The vast majority of internet users, including bloggers, really don’t know the difference between one server and the next. They think “cloud hosting” is when you have a dinner party in heaven, “Apache” is an Army attack helicopter, and “Heroku” is a sushi dish. “Python” is what you watch out for in the jungle, “C++” is so close to a B minus, and “Ruby on Rails Hosting” is when Julia Roberts drives Robert Gere around in the Lotus in Pretty Woman.
What you don’t know about your blog’s host, however, could hurt you. This is especially true when your blog becomes more popular. Small blogs, in which stay-at-home moms write about their trip to the park with Junior, don’t really need to worry about things like bandwidth, disk space, and other limits that could slow a blog’s growth. Hugely popular blogs, however, with bandwidth intensive media, many subscribers, or ecommerce elements will need a web host that’s robust enough to handle the traffic without crashing.
A Primer on Servers
When you’re choosing a host for your blog, start by taking a look at what kind of web servers they use. Web servers matter. For starters, you may decide you need to get a dedicated server, which means you will lease from your web host an entire server to have just to yourself. By comparison, a shared FTP hosting service does not give you as much control over the server.

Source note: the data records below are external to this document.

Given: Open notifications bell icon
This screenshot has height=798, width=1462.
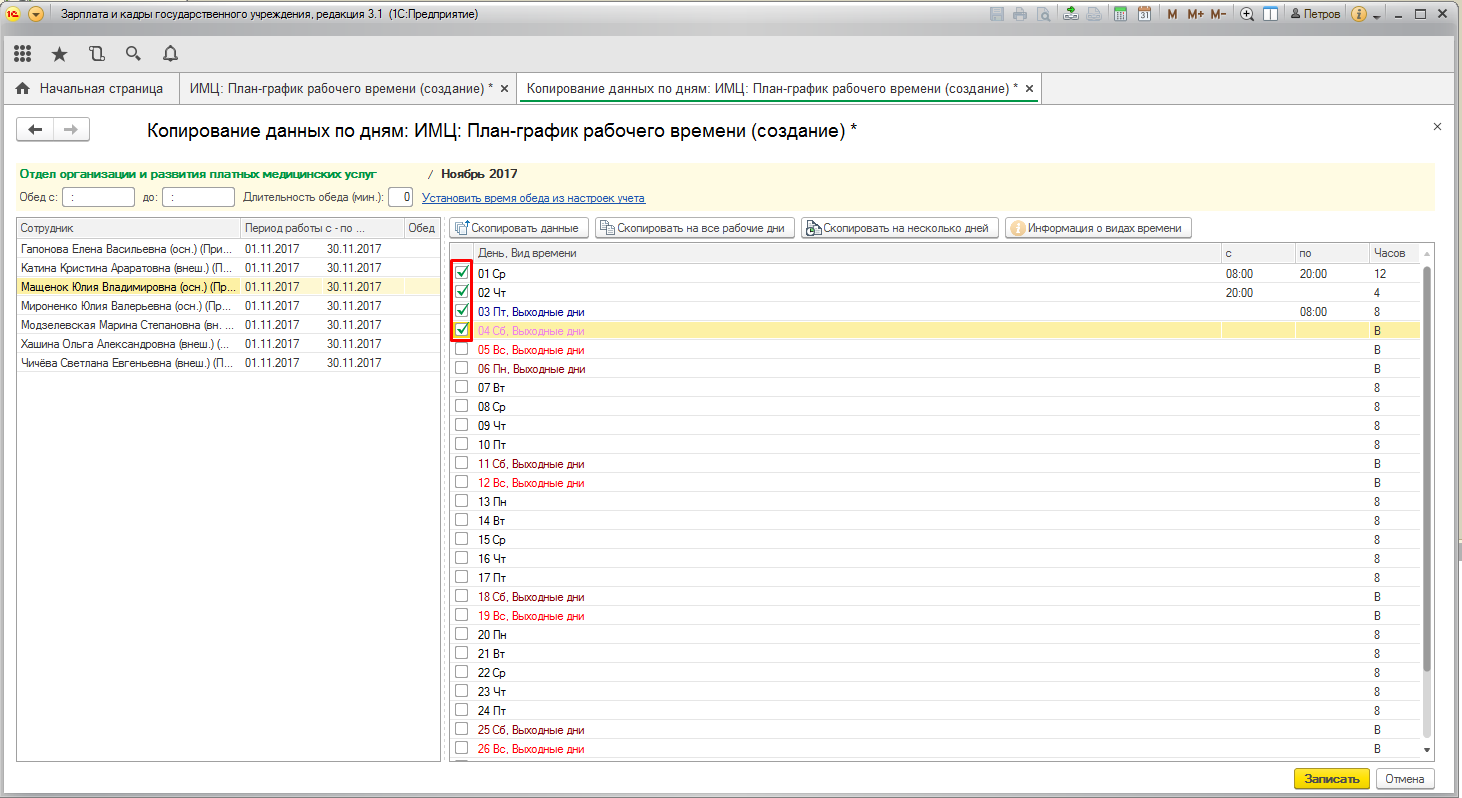Looking at the screenshot, I should (x=170, y=53).
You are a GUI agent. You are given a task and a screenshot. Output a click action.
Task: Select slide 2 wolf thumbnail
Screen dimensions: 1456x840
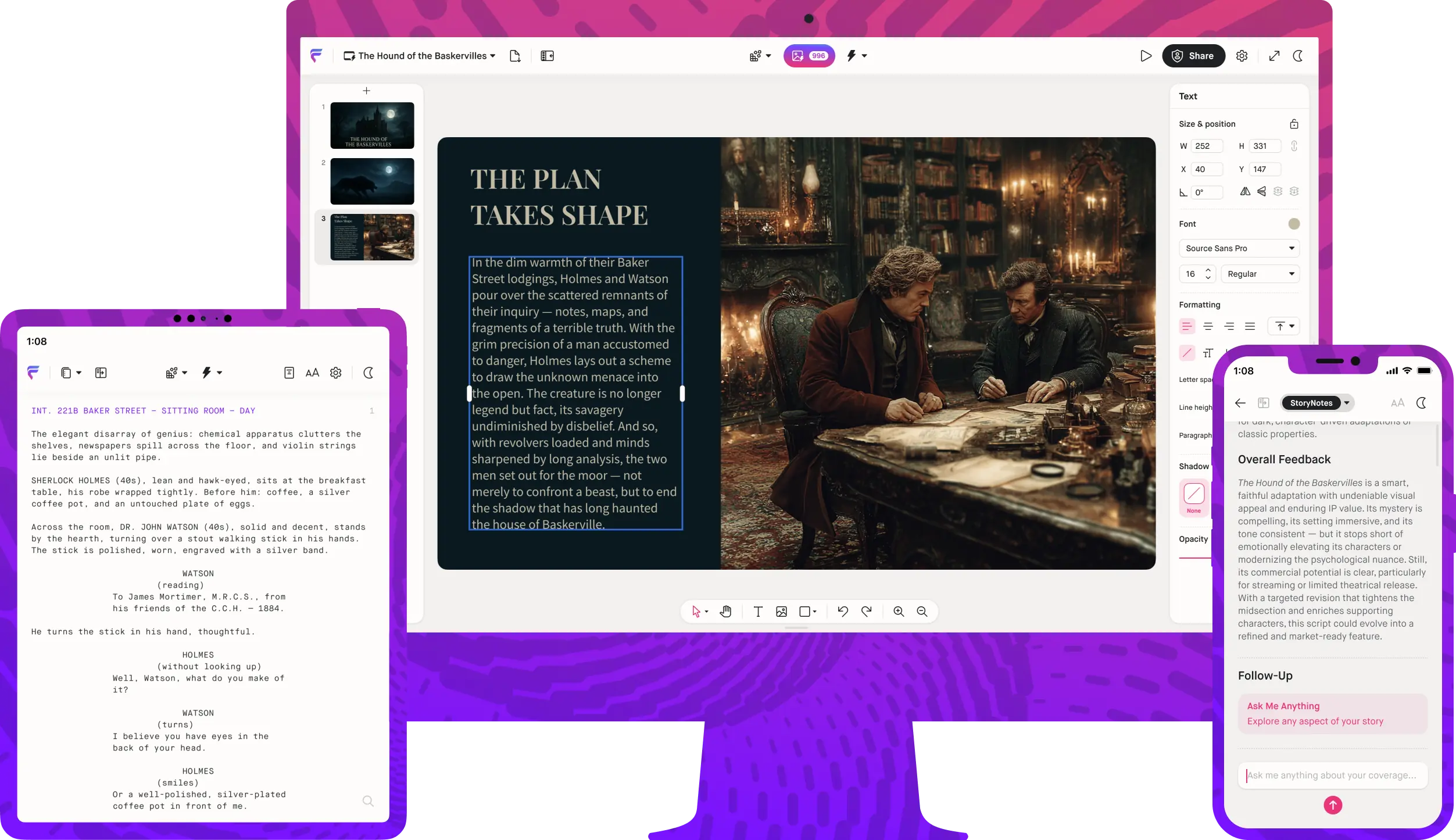[372, 181]

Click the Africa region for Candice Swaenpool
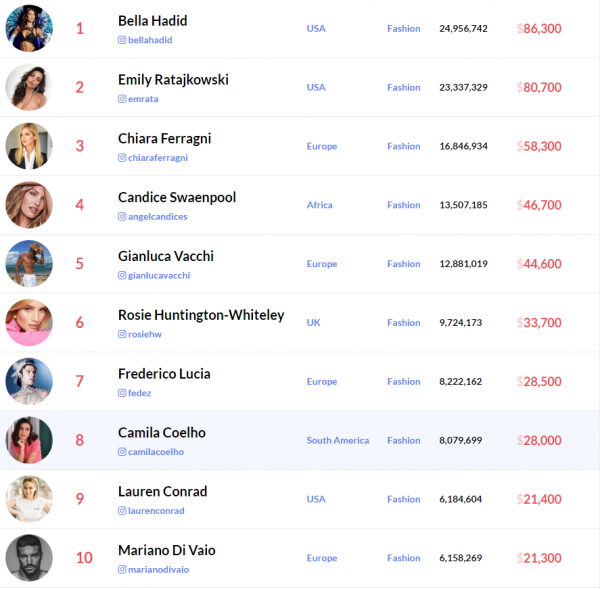click(319, 205)
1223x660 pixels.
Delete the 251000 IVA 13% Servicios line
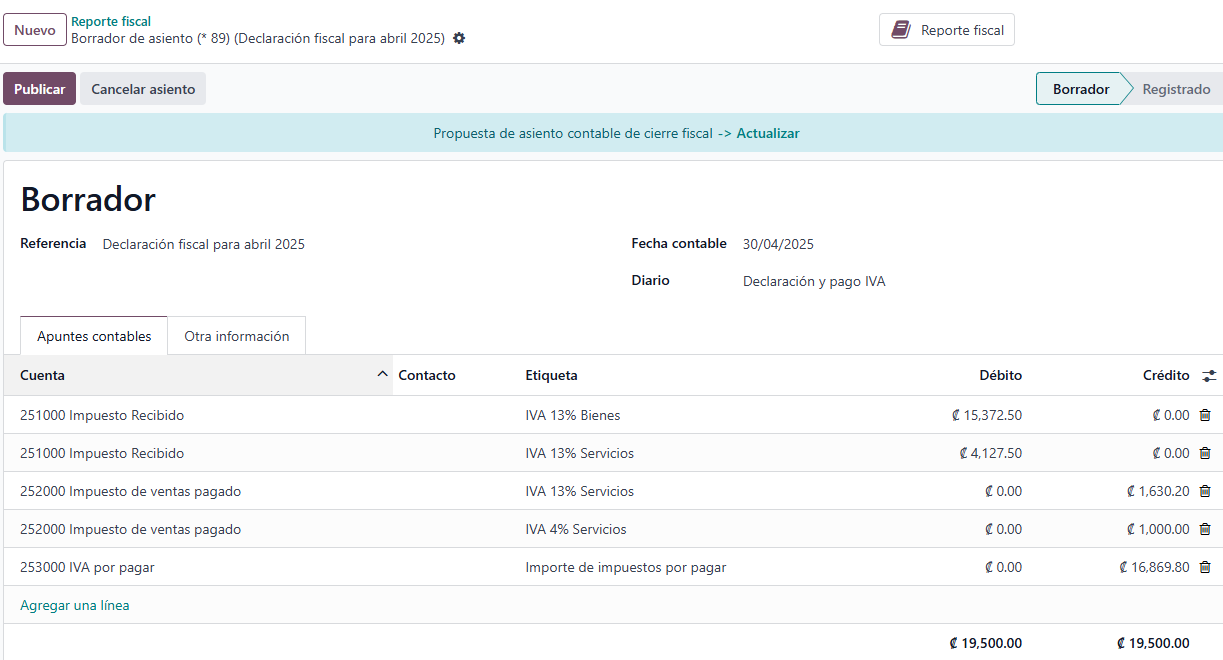1204,453
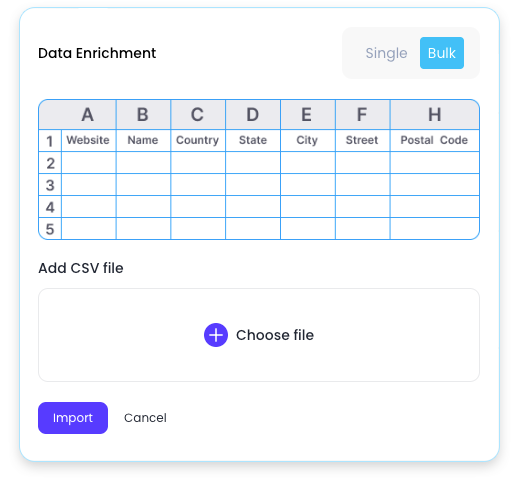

A virtual private server, or VPS, is another option in which a single server is partitioned to create two or more servers. Also called a VDS, or virtual dedicated server, turning servers into multiple virtual servers is a commonplace practice amongst web hosts. Although VPS and VDSs are sufficient for most websites, if you have a truly large website, or if your VPS is showing some signs of strain, you may wish to make the switch to a dedicated server.
Then there’s cloud hosting, which has become quite the talked-about new technology lately. In a nutshell, a “cloud” refers to multiple, interconnected servers. Whereas both shared hosting and dedicated hosting relies upon a single server, cloud hosting gives the website access to numerous servers. According to Web Hosting Secret Revealed, this makes the processing power nearly unlimited, and scalability is extremely easy.
However, while cloud hosting is “all the rage” in the hosting world, even cloud hosting has its disadvantages. For starters, it’s more expensive – it’s that whole darn “supply and demand” law. Right now, it’s still expensive for web hosts to invest in and develop cloud hosting, so they pass those costs along to customers.
The biggest problem with cloud hosting is security. According to Host Wisely, with physical servers all interconnected and running on one operating system, websites hosted in the cloud are more vulnerable to hackers. All a hacker needs to do is gain access to one machine, and suddenly all the other machines are unlocked for him. Therefore, if you’re dealing with a lot of sensitive data, such as credit card numbers, then cloud hosting is probably not for you – at least, not for now. In a few more years, some of these cloud hosting issues will be ironed out, and it will be both cheaper and safer.
Talk to Potential Web Hosts
To make a good decision about which web host you should choose for your blog, do your homework first. Talk to some potential web hosts and tell them what you’re trying to do with your blog. They’ll be in a good position to steer you to what kind of server technology will be right for your application. After you’ve talked to a few different hosts, you should be able to come away with a clear idea as to which server technologies will work, and which technologies you should stay away from.